My 3-year-old son came out to the garage one morning to play with his monster trucks while I was working out. He likes to be near me as often as possible, and having someone to distract me while I’m doing abs always helps shift my focus away from how much I hate sit-ups. While in the middle of doing some heavy deadlifts, he noticed me struggling, and walked over to “help” lift one side. In my urgency to get him out of the way, I shouted “MOVE!”
His eyes welled with tears as he timidly went back to playing with his monster trucks. As I set down the weight and sat down next to him, I apologized for yelling and expressed the safety concerns I had for both of us at that moment. My urgency to get him out of harm’s way caused me to shout. Although an understandable time to raise my voice, it caused me to reevaluate how to communicate with kids. Here are 3 things to remember when you’re talking with your kids.
1. Slow things down.
When past conversations used to turn into arguments, I would become so consumed with proving my point and “winning” the argument that there was often a huge disconnect between my response and what the other person was actually trying to communicate. As I’ve matured, I’ve learned to hold on to the advice found in James 1:19, which says, “Everyone should be quick to listen, slow to speak, and slow to anger.” Using this as a rule of thumb in communication, I’ve been able slow down, process the information, and respond in a way I’ll be proud of later. It helps me to stay consistent and not let my emotions get the best of me.
2. Seek to understand.
Imagine driving down the road and someone cuts you off to the point that you need to slam on your breaks or swerve not to hit his or her vehicle. Frustrating, right? Now, imagine you know a woman in that car is in labor and is on the way to the hospital to give birth. Your anger changes quickly simply because you have understanding for her actions. Now shift that same thought process to a conversation when someone was rude or interrupted you.

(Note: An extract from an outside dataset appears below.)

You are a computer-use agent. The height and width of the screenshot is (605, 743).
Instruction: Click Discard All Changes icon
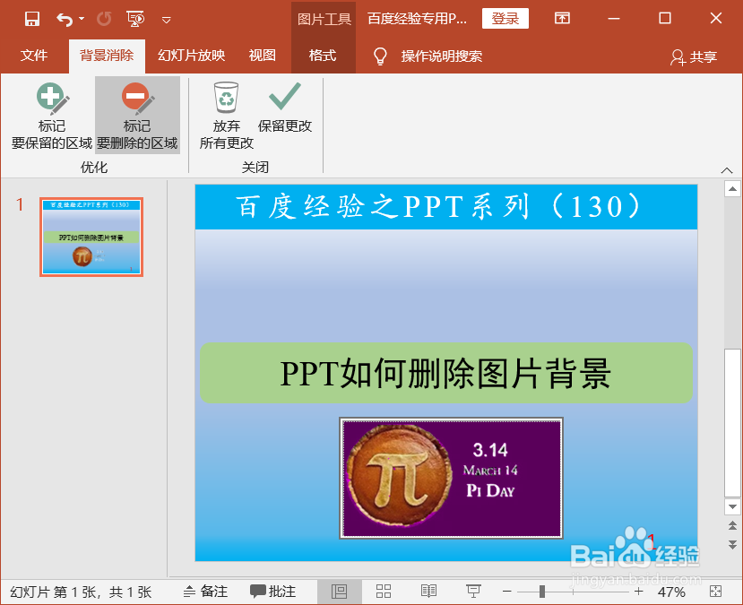coord(225,99)
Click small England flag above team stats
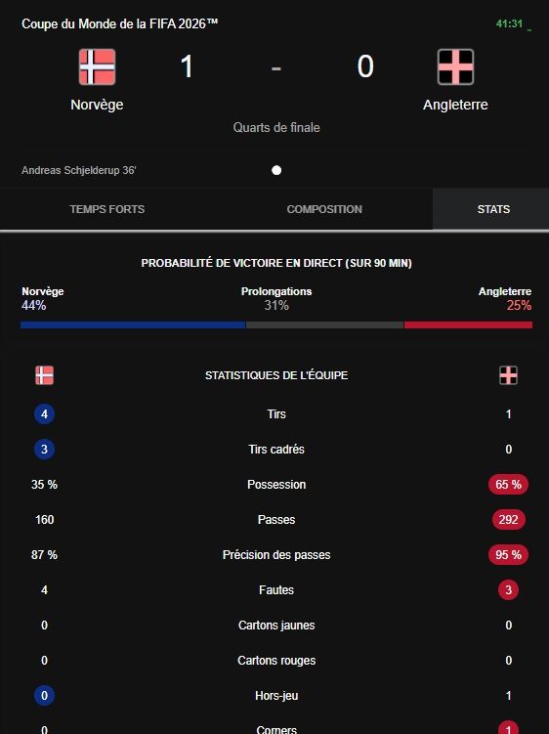 pos(508,375)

It’s so important to gain an understanding. Proverbs even says, “… and with all thy getting, get understanding.” (Proverbs 4:7b) If we can better understand what our kids are facing, it will help us to understand why they’re responding negatively. That doesn’t mean we condone bad behavior, rather, it helps us to get a better perspective to navigate the problem together.In most circumstances, communication is more caught than taught.
3. More is caught than taught.
Life with kids can be a neverending teaching opportunity. Sometimes it’s sitting them down to give guidance or instruction but, in most circumstances, communication is more caught than taught. That means each engagement with your kid is a learning opportunity, even if it doesn’t feel like a teaching moment. How you choose to communicate will directly impact how your kids learn to communicate with their siblings, peers, teachers, and anyone else they encounter.
Sound off: What are some other pieces of communication advice you’d give to a dad?
Huddle Up Question
Huddle up with your kids as ask, “What do you think is easiest and hardest about communication?”